Stored records:
^^^^^^^^
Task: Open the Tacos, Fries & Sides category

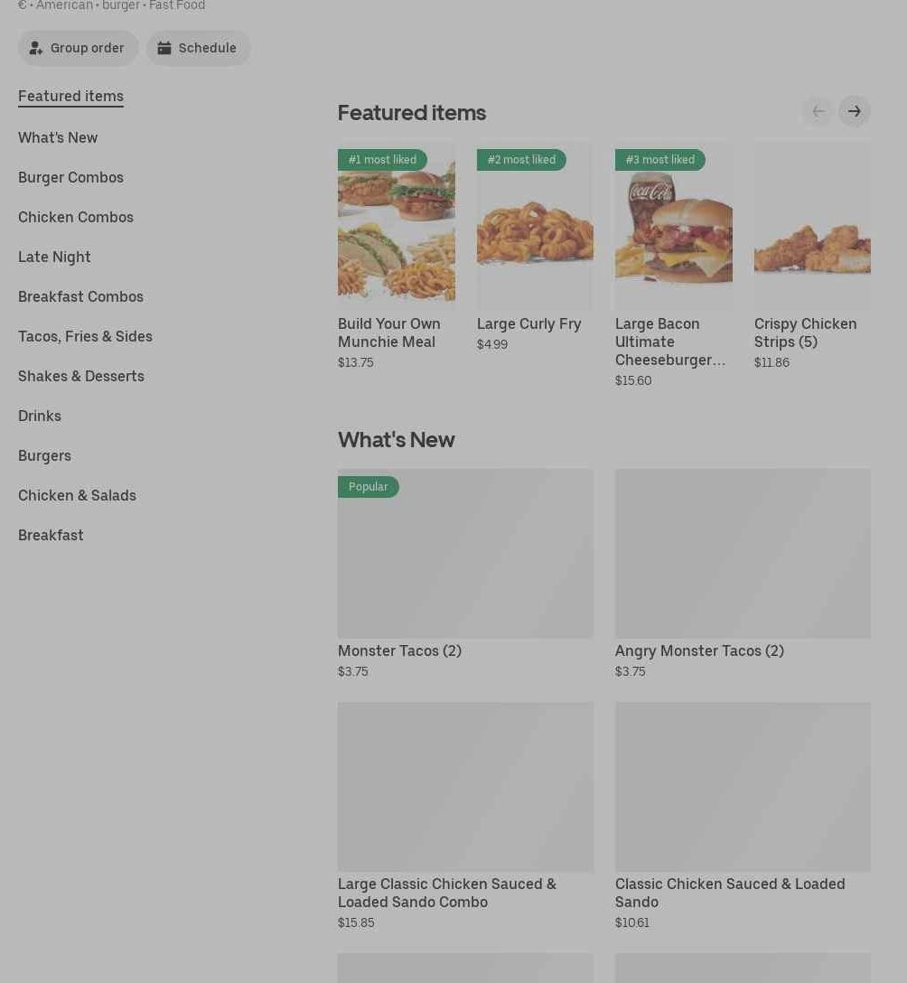Action: click(x=85, y=336)
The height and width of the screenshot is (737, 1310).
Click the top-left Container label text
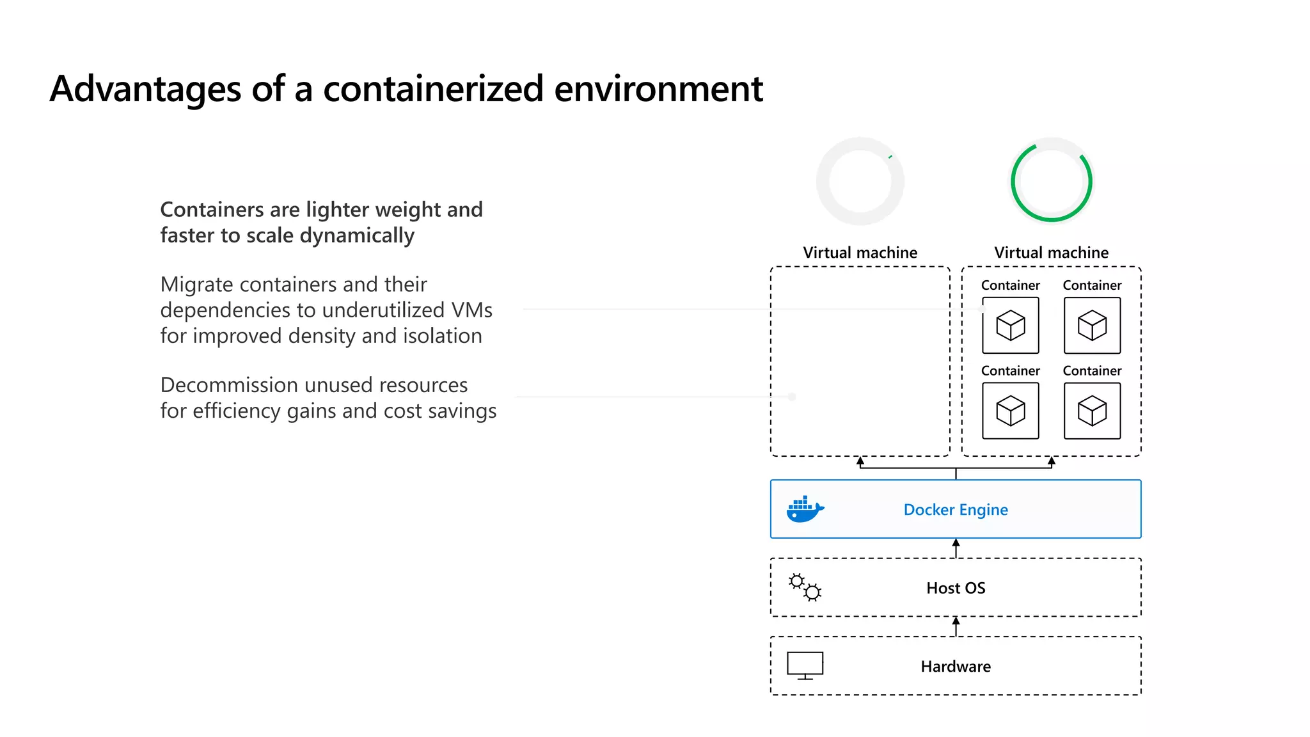(x=1011, y=285)
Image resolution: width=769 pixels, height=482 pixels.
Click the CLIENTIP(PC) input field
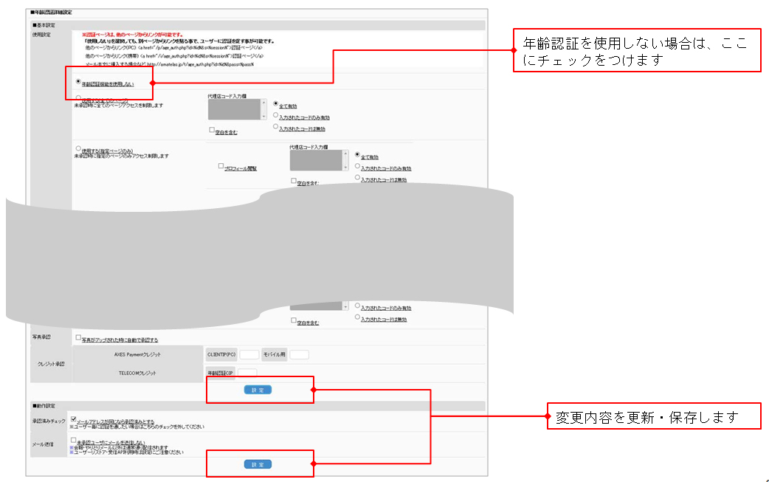(x=249, y=355)
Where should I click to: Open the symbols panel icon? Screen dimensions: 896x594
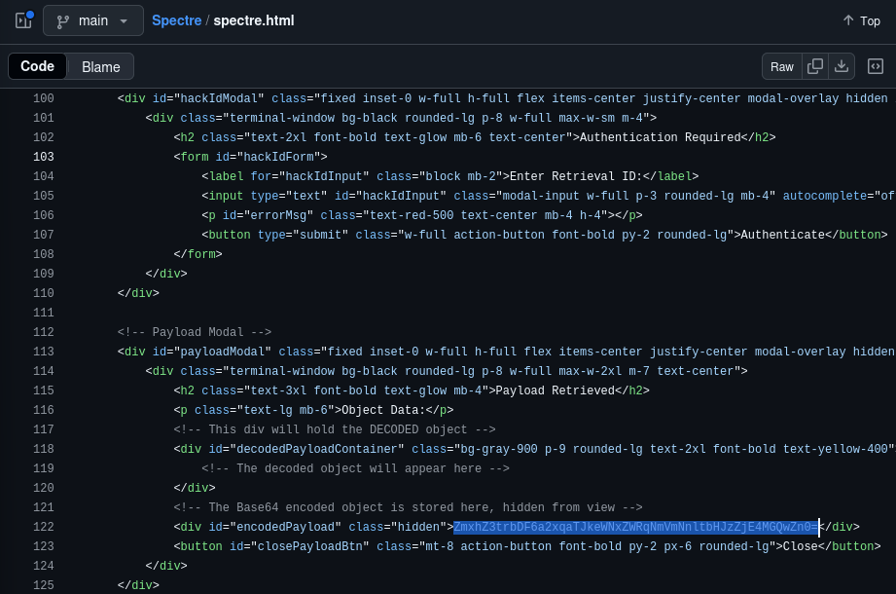click(875, 66)
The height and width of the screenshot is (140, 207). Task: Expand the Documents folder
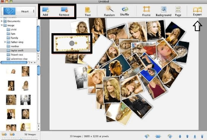tap(2, 21)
^^^^^^^^
Activity → Give again, exactly as written, the lines from the one with "Click the top-left Container label text" through the last line of the entries above, but skip the pictures.

Final answer →
Click the top-left Container label text
(x=1011, y=285)
Image resolution: width=769 pixels, height=482 pixels.
Click the CLIENTIP(PC) input field
(x=249, y=355)
Where should I click to: Open the symbols panel icon? Screen dimensions: 896x594
click(875, 66)
The height and width of the screenshot is (140, 207). Task: Expand the Documents folder
tap(2, 21)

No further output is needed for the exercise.